There are important limitations to this study which should be considered. First, due to the cross-sectional design of the study, causality and temporal relationships between under- and over-nutrition among adolescents at the individual-level DBM may be more complex than presented. However, there is existing evidence suggesting a temporal relationship between chronic undernutrition (stunting) in early childhood and the presence of truncal adiposity in later childhood . Second, the generalizability of the finding to other settings within northern and southern Nigeria might be limited because Nigeria is a vast and complex society with diverse social, economic, climatic, and environmental factors which determine nutrition in the first instance. While generalizability might not be made, this study provides, for the first time, valuable evidence of the presence of individual-level and population-level DBM in two distinct settings in Nigeria. Finally, we did not study the diverse social and behavioural factors which could have accounted for the differences in the burden of DBM reported in this study population.
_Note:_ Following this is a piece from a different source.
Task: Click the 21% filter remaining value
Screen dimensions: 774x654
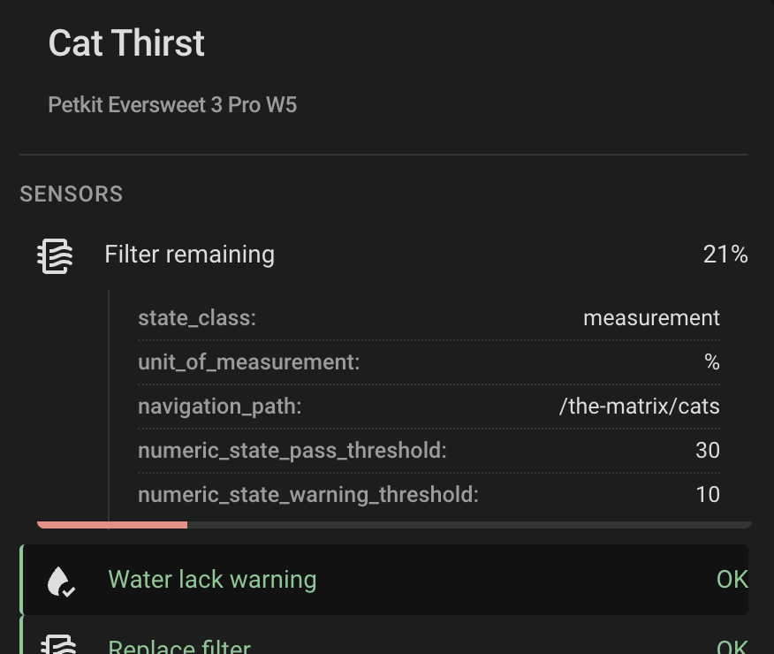Action: (x=725, y=255)

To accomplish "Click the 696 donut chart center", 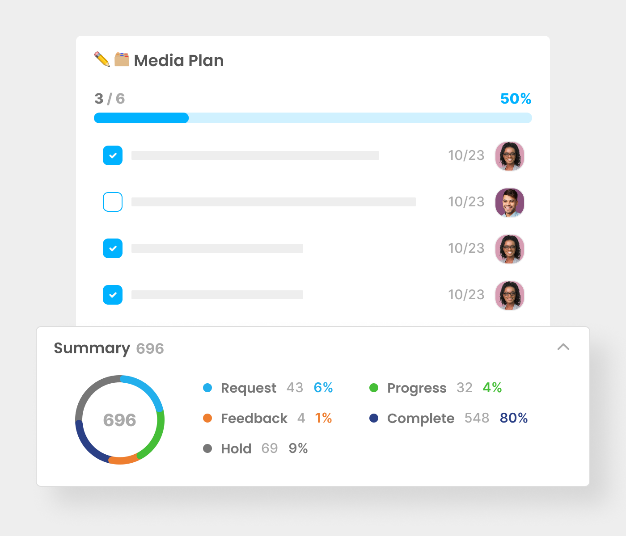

This study provides evidence of the presence of DBM in two emerging cities in Nigeria. There was a complex mix of stunting, thinness, general overweight/obesity and truncal obesity prevalent among the adolescent population in northern and southern Nigeria. All forms of population-level and individual-level DBM were more prevalent in Gombe (northern Nigeria) compared to Uyo (southern Nigeria). These findings imply that the health system in Gombe may struggle to deal with this new and emerging reality of coexisting high burden of under-nutrition and over-nutrition and their complications. There is a window of opportunity in Uyo for the health system to adopt strategies aimed at halting a further rise in the rates of under- and over-nutrition among adolescents. There is need for context-specific and evidence-informed approaches to halting and reversing the emerging trends in both settings.